• PASSAGE PRÉSENTÉ
A. Allégations relatives au retrait de l'enregistrement de syndicats

A. Allégations relatives au retrait de l'enregistrement de syndicats
  1. 107. Les plaignants allèguent que dix-sept organisations syndicales, y compris la Fédération des gens de mer de Malaisie et la Fédération des dockers, se seraient vu retirer leur enregistrement au cours de 1958.
  2. 108. Dans sa lettre en date du 13 mai 1959, le gouvernement déclarait que deux de ces organisations avaient cessé d'être enregistrées à la suite de leur dissolution volontaire, six pour avoir cessé d'exister et neuf pour avoir contrevenu volontairement à certaines dispositions de l'Ordonnance sur les syndicats et après de nombreux avertissements.
  3. 109. En vertu de l'article 15 (1) b) v) de l'Ordonnance de 1940 sur les syndicats, telle qu'amendée, le fonctionnaire chargé de l'enregistrement (Registrar) peut retirer ou annuler le certificat d'enregistrement d'un syndicat si, entre autres, il a acquis la conviction que le syndicat, après avoir été prévenu, a volontairement contrevenu à une disposition quelconque de l'ordonnance. Il peut être fait appel contre les décisions du « Registrar » auprès du ministre compétent mais non pas auprès des tribunaux. Aux termes de l'article 18 c) de l'ordonnance, le syndicat dont l'enregistrement est retiré sera dissous.

• ITEMS FOURNIS
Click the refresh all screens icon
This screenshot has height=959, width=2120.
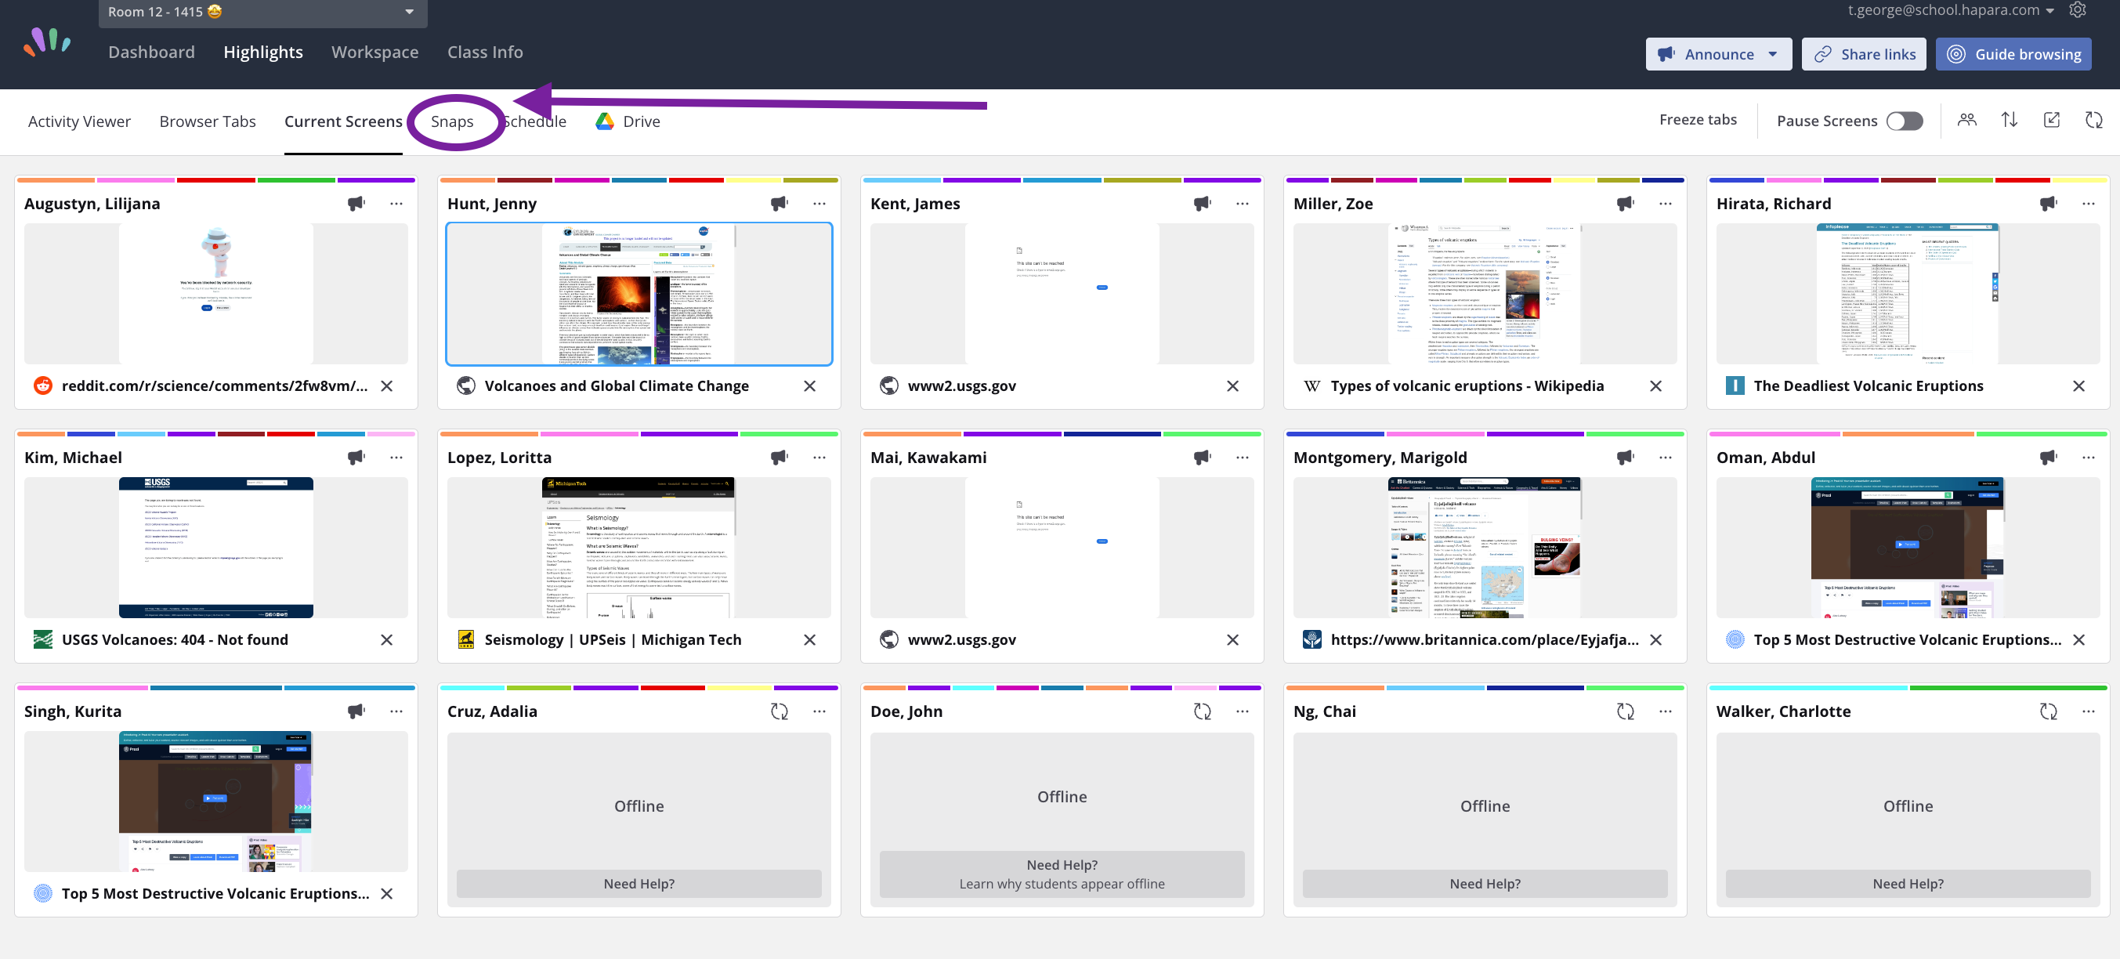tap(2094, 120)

...

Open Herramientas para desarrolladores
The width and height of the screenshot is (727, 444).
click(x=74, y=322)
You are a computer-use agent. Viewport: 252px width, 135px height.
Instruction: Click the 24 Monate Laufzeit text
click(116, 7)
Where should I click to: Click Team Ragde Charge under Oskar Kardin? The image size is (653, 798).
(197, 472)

• TRAVAIL À FAIRE
A: Reproduisez le passage sur le retrait de l'enregistrement des syndicats depuis "3. 109. En vertu" jusqu'à "retiré sera dissous." inclus.
B: Dans le passage sur le retrait de l'enregistrement des syndicats, reformulez sous forme de liste le paragraphe commençant par "En vertu de l'article 15 (1) b) v)", en conservant ses faits principaux.
C: Poursuivez le passage sur le retrait de l'enregistrement des syndicats à partir de l'endroit où il s'arrête.

• PROBLÈMES RÉSOLUS
A:
3. 109. En vertu de l'article 15 (1) b) v) de l'Ordonnance de 1940 sur les syndicats, telle qu'amendée, le fonctionnaire chargé de l'enregistrement (Registrar) peut retirer ou annuler le certificat d'enregistrement d'un syndicat si, entre autres, il a acquis la conviction que le syndicat, après avoir été prévenu, a volontairement contrevenu à une disposition quelconque de l'ordonnance. Il peut être fait appel contre les décisions du « Registrar » auprès du ministre compétent mais non pas auprès des tribunaux. Aux termes de l'article 18 c) de l'ordonnance, le syndicat dont l'enregistrement est retiré sera dissous.

B:
- L'article 15 (1) b) v) de l'Ordonnance de 1940 sur les syndicats, telle qu'amendée, permet au « Registrar » de retirer ou d'annuler le certificat d'enregistrement d'un syndicat. Il peut le faire, entre autres, s'il est convaincu que ce syndicat a volontairement contrevenu à une disposition de l'ordonnance après avoir été prévenu.
- Les décisions du « Registrar » peuvent faire l'objet d'un appel auprès du ministre compétent, mais pas auprès des tribunaux.
- Selon l'article 18 c), un syndicat dont l'enregistrement est retiré est dissous.

C:
  4. 110. A sa réunion de mai 1959, le Comité a fait remarquer que, dans un certain nombre de cas antérieurs, il avait souligné l'importance qu'il attache au principe généralement reconnu selon lequel les organisations de travailleurs et d'employeurs ne devraient pas être exposées à une décision de suspension ou de dissolution prise par voie administrative. A Singapour, le retrait de l'enregistrement entraîne automatiquement la dissolution de l'organisation visée et le seul appel possible contre la décision du « Registrar » peut être fait auprès du ministre compétent et non devant les tribunaux. A cet égard, la Commission d'experts pour l'application des conventions et recommandations avait suggéré que les appels des décisions du « Registrar » soient portés devant la Cour suprême. Dans son dernier rapport annuel sur l'application à Singapour de la convention (no 84) sur le droit d'association (territoires non métropolitains), le gouvernement déclarait que des mesures étaient prises pour que la législation en vigueur soit amendée dans ce sens.
  5. 111. Le Comité avait donc constaté qu'il ressortait tant de la réponse du gouvernement que des dispositions de l'Ordonnance sur les syndicats que six des dix-sept syndicats dont on allègue qu'ils se seraient vu retirer leur enregistrement en 1958 ont, en fait, été dissous contre leur volonté par voie administrative. Par ailleurs, il avait noté, bien que l'amendement législatif mentionné au paragraphe 110 ci-dessus n'ait pas encore été fait, que le retrait de l'enregistrement ne constitue pas un pouvoir discrétionnaire et ne peut être ordonné que pour l'une des raisons précisées à l'article 15 de l'ordonnance, raisons parmi lesquelles figure celle donnée par le gouvernement dans le cas des six syndicats en question, à savoir que «les syndicats, après avoir été prévenus, ont volontairement contrevenu à une disposition quelconque de l'ordonnance ».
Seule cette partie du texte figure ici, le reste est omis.